## [INSTRUCTIONS TO FOLLOW]
Write out, character for character, the line containing "1843x1031 pixels." and all lines after it up to the end of the listing.

## [EXERCISE DATA]
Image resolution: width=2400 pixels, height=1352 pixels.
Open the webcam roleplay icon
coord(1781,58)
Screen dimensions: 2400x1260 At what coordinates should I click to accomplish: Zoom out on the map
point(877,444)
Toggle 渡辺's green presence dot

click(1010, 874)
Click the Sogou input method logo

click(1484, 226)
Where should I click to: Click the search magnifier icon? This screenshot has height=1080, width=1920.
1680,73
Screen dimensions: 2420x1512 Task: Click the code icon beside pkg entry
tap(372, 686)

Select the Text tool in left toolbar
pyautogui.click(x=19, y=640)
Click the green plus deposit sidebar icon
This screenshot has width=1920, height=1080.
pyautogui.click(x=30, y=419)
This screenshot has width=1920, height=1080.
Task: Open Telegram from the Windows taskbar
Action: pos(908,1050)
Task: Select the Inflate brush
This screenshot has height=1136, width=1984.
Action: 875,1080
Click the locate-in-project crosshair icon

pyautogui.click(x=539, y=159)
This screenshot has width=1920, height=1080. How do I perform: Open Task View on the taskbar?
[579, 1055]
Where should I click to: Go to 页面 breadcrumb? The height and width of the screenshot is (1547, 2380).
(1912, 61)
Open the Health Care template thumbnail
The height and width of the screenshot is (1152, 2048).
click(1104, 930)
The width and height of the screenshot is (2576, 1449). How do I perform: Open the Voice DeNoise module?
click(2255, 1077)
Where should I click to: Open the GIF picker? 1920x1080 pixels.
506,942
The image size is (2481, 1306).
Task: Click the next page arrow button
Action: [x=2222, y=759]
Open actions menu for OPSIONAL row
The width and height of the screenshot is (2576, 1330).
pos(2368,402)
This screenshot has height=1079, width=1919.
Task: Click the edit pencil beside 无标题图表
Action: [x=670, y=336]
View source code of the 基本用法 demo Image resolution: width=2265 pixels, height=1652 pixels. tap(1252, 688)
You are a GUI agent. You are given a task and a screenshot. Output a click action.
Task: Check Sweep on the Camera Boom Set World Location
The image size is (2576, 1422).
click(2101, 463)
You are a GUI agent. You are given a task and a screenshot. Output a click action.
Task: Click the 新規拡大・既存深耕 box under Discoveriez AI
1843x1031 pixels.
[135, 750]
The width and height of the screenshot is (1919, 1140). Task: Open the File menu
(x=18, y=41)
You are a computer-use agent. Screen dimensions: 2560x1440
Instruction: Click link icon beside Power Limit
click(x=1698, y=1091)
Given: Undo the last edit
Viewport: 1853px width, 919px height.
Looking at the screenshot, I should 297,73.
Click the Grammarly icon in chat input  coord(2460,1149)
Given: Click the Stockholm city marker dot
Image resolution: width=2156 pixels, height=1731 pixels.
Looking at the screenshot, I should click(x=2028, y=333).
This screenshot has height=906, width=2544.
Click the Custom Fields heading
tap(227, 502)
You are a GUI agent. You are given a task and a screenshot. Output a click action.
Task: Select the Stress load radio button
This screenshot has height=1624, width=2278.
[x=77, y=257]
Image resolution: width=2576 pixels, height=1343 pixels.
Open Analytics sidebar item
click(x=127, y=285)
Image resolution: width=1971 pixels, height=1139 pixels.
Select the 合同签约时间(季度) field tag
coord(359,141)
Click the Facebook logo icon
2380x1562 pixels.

## [SOLUTION BELOW]
1843x1031 pixels.
[135, 750]
The width and height of the screenshot is (1919, 1140). Task: Open the File menu
(x=18, y=41)
You are a computer-use agent. Screen dimensions: 2560x1440
Instruction: Click link icon beside Power Limit
click(x=1698, y=1091)
Given: Undo the last edit
Viewport: 1853px width, 919px height.
Looking at the screenshot, I should 297,73.
Click the Grammarly icon in chat input  coord(2460,1149)
Given: Click the Stockholm city marker dot
Image resolution: width=2156 pixels, height=1731 pixels.
Looking at the screenshot, I should click(x=2028, y=333).
This screenshot has height=906, width=2544.
Click the Custom Fields heading
tap(227, 502)
You are a GUI agent. You are given a task and a screenshot. Output a click action.
Task: Select the Stress load radio button
This screenshot has height=1624, width=2278.
[x=77, y=257]
Image resolution: width=2576 pixels, height=1343 pixels.
Open Analytics sidebar item
click(x=127, y=285)
Image resolution: width=1971 pixels, height=1139 pixels.
Select the 合同签约时间(季度) field tag
coord(359,141)
Click the Facebook logo icon
2380x1562 pixels.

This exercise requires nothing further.